● **TASK PROMPT**
Exactly as it appears, restate the whole listing.

● **DATA SUPPLIED**
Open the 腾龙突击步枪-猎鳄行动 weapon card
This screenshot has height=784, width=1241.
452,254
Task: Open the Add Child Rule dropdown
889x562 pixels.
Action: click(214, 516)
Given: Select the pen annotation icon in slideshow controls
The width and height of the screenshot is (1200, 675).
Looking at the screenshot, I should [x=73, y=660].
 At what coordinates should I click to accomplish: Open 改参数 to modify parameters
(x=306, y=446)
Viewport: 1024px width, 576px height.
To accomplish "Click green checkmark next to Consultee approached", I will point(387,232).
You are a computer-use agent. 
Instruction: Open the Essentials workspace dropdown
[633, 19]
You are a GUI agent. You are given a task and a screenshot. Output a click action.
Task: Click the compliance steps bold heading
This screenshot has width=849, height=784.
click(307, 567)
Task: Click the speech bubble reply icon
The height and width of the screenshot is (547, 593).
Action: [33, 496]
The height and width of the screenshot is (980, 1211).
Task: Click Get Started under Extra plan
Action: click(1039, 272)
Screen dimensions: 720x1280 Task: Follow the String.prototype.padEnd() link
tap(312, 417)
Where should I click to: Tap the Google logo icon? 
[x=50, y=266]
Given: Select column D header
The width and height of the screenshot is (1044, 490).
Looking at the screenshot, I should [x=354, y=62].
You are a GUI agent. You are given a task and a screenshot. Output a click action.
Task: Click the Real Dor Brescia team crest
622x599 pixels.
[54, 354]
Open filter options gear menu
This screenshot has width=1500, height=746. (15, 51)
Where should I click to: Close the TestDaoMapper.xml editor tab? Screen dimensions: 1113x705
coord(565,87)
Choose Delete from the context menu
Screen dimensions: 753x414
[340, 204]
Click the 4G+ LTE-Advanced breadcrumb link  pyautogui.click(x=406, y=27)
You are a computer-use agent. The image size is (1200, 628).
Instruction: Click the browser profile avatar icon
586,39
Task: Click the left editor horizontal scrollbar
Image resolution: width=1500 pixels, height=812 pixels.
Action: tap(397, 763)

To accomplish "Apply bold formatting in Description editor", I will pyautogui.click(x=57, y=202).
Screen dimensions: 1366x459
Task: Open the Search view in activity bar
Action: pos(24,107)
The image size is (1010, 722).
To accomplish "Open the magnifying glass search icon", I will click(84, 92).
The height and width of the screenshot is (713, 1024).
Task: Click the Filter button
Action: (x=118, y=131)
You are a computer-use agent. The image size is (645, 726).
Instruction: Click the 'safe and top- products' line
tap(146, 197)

● **WORKED SOLUTION**
Open the 腾龙突击步枪-猎鳄行动 weapon card
This screenshot has height=784, width=1241.
452,254
Task: Open the Add Child Rule dropdown
889x562 pixels.
Action: click(214, 516)
Given: Select the pen annotation icon in slideshow controls
The width and height of the screenshot is (1200, 675).
Looking at the screenshot, I should [x=73, y=660].
 At what coordinates should I click to accomplish: Open 改参数 to modify parameters
(x=306, y=446)
Viewport: 1024px width, 576px height.
To accomplish "Click green checkmark next to Consultee approached", I will point(387,232).
You are a computer-use agent. 
Instruction: Open the Essentials workspace dropdown
[633, 19]
You are a GUI agent. You are given a task and a screenshot. Output a click action.
Task: Click the compliance steps bold heading
This screenshot has width=849, height=784.
click(307, 567)
Task: Click the speech bubble reply icon
The height and width of the screenshot is (547, 593).
Action: [33, 496]
The height and width of the screenshot is (980, 1211).
Task: Click Get Started under Extra plan
Action: click(1039, 272)
Screen dimensions: 720x1280 Task: Follow the String.prototype.padEnd() link
tap(312, 417)
Where should I click to: Tap the Google logo icon? 
[x=50, y=266]
Given: Select column D header
The width and height of the screenshot is (1044, 490).
Looking at the screenshot, I should [x=354, y=62].
You are a GUI agent. You are given a task and a screenshot. Output a click action.
Task: Click the Real Dor Brescia team crest
622x599 pixels.
[54, 354]
Open filter options gear menu
This screenshot has width=1500, height=746. (15, 51)
Where should I click to: Close the TestDaoMapper.xml editor tab? Screen dimensions: 1113x705
coord(565,87)
Choose Delete from the context menu
Screen dimensions: 753x414
[340, 204]
Click the 4G+ LTE-Advanced breadcrumb link  pyautogui.click(x=406, y=27)
You are a computer-use agent. The image size is (1200, 628).
Instruction: Click the browser profile avatar icon
586,39
Task: Click the left editor horizontal scrollbar
Image resolution: width=1500 pixels, height=812 pixels.
Action: tap(397, 763)

To accomplish "Apply bold formatting in Description editor", I will pyautogui.click(x=57, y=202).
Screen dimensions: 1366x459
Task: Open the Search view in activity bar
Action: pos(24,107)
The image size is (1010, 722).
To accomplish "Open the magnifying glass search icon", I will click(84, 92).
The height and width of the screenshot is (713, 1024).
Task: Click the Filter button
Action: (x=118, y=131)
You are a computer-use agent. The image size is (645, 726).
Instruction: Click the 'safe and top- products' line
tap(146, 197)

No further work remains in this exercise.